EXTRACTED TEXT.
────────────────────────────────────────

By Brett Hein - Standard-Examiner | Jun 16, 2019

Ben Dorger, Standard-Examiner

Photo illustration. (Ben Dorger, Standard-Examiner)

After one season in recent years, a Weber State men’s basketball player walked into head coach Randy Rahe’s office with a troubled look on his face after a freshman season of inconsistent playing time.

“Can you believe this, coach?” the player said.

“What’s up? Is everything OK?” Rahe replied.

“Look at this,” the player said, holding up his phone.

The gesture revealed a text message from a person doing the bidding of another college program: “Hey, you didn’t get much playing time this year. I heard you might be interested in transferring.”

In an increasingly familiar exchange for Rahe, he asked: “Well, are we good?”

“Yeah, we’re good.”

“Do you need me to do anything, reach out to anyone about this?” Rahe asked.

The young player’s loyalty was resolute.

“Nah, coach. I’ll just tell them to f— off.”

Similar scenes play out with regularity, not only at Weber State but at mid-major programs around the country. Despite rules against it, coaches and players say athletes receive frequent messages asking about their availability to transfer.

Perhaps at no other time has general sentiment been more favorable for college players deciding to change schools. The recently instituted NCAA transfer portal allows athletes to transparently initiate the process of changing schools and theoretically allows coaches to recruit them in a straightforward, ethical manner.

But even in an age of policies shifting toward player empowerment, there’s still something relatively odious about sniffing around another team’s player who hasn’t declared any desire to leave their current school.

In an online guide for athletes, the NCAA’s “permission-to-contact” rule is explained like this: “If you are enrolled full time in a four-year school, athletics staff members from an NCAA school cannot contact you or your parents unless they first have a letter from your current athletics director … If your current school does not grant you written permission-to-contact, the new school cannot encourage you to transfer.”

But mid-major coaches say it happens. Frequently.

────────────────────────────────────────

Entries drawn from a collection.
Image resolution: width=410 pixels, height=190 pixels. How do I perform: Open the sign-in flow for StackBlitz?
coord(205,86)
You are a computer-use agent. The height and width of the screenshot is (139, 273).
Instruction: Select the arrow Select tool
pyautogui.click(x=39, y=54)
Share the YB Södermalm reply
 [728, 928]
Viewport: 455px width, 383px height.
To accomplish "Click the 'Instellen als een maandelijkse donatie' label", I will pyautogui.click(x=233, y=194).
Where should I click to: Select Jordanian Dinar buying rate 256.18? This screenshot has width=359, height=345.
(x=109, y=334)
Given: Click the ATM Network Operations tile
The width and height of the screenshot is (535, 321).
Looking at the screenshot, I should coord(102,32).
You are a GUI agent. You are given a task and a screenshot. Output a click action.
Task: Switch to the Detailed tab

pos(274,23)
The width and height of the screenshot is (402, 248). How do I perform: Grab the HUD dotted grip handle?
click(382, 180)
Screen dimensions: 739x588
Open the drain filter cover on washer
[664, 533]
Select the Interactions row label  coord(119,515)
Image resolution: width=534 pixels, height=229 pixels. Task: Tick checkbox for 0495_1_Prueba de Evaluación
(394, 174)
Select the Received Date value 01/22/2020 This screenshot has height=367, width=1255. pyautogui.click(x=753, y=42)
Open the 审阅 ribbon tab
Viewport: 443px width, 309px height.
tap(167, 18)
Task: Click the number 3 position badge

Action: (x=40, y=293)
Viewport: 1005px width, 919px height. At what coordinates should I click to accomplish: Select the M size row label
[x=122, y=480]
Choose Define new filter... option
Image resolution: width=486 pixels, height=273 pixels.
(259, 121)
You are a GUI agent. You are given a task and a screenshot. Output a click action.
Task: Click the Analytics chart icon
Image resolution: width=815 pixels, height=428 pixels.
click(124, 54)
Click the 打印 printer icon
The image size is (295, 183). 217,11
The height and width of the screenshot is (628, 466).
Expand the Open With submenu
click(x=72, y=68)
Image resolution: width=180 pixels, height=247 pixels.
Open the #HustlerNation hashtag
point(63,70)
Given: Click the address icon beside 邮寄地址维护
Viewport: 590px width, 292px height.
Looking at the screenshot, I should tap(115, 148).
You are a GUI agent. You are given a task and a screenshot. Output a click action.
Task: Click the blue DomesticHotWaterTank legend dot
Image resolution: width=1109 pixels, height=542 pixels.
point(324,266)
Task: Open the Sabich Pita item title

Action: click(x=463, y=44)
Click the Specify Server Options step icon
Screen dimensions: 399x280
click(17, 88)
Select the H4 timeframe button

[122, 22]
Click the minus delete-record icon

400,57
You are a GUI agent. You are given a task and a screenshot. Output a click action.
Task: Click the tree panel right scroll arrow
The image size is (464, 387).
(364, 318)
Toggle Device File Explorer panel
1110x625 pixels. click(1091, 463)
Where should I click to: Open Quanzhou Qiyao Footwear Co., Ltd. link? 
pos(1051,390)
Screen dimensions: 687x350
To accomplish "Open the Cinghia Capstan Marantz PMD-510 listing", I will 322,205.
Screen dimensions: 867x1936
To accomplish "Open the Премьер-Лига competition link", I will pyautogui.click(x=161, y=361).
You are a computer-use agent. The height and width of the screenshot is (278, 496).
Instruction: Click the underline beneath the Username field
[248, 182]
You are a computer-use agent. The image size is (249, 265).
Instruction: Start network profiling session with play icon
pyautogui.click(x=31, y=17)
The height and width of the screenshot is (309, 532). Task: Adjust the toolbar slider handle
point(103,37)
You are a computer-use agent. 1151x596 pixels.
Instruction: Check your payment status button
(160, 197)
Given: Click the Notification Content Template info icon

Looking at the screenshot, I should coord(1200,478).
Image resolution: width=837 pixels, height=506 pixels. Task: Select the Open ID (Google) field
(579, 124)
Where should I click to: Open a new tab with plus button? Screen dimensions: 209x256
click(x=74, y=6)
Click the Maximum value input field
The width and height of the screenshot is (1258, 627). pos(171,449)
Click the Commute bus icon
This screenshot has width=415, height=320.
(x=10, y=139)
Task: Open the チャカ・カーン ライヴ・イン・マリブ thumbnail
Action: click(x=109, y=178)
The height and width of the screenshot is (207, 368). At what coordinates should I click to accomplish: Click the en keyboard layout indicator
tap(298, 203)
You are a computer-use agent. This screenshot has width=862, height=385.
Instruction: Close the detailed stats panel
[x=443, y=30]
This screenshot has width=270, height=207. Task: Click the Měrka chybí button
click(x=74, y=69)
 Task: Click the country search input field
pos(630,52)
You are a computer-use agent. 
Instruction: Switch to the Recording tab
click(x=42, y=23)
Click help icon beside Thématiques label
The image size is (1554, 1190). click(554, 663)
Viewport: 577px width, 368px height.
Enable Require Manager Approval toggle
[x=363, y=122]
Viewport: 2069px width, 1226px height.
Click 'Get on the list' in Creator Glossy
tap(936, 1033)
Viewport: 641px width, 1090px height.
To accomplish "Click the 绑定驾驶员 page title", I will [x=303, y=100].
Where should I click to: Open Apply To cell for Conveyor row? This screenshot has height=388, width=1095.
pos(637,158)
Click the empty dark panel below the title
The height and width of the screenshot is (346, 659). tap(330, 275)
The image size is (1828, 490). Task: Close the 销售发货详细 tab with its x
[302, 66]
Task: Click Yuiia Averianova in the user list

────────────────────────────────────────

WHAT THIS TASK INVOLVES.
In the article about college basketball transfers, what must athletics staff from an NCAA school first have before contacting an athlete enrolled full time at a four-year school? Base your answer only on the article about college basketball transfers.

CORRECT RESULT.
A letter from the athlete's current athletics director.